— start —

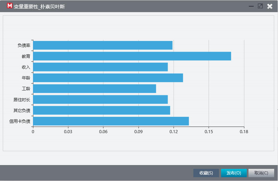Click the 0.12 x-axis tick label
Image resolution: width=278 pixels, height=181 pixels.
point(174,131)
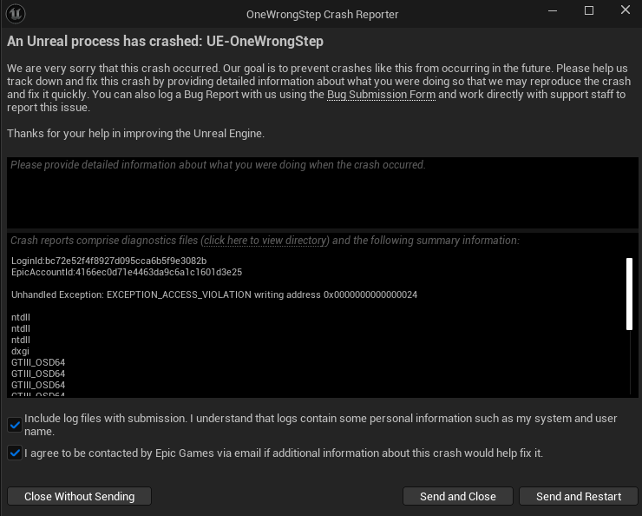Screen dimensions: 642x516
Task: Click the scrollbar track below the thumb
Action: coord(630,365)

— end —

◆ Aim of the exercise: Return the lines above exactly as they are, leaving out the pictures.

◆ Answer to this problem:
Click the 0.12 x-axis tick label
Image resolution: width=278 pixels, height=181 pixels.
point(174,131)
Screen dimensions: 642x516
Task: Click the scrollbar track below the thumb
Action: coord(630,365)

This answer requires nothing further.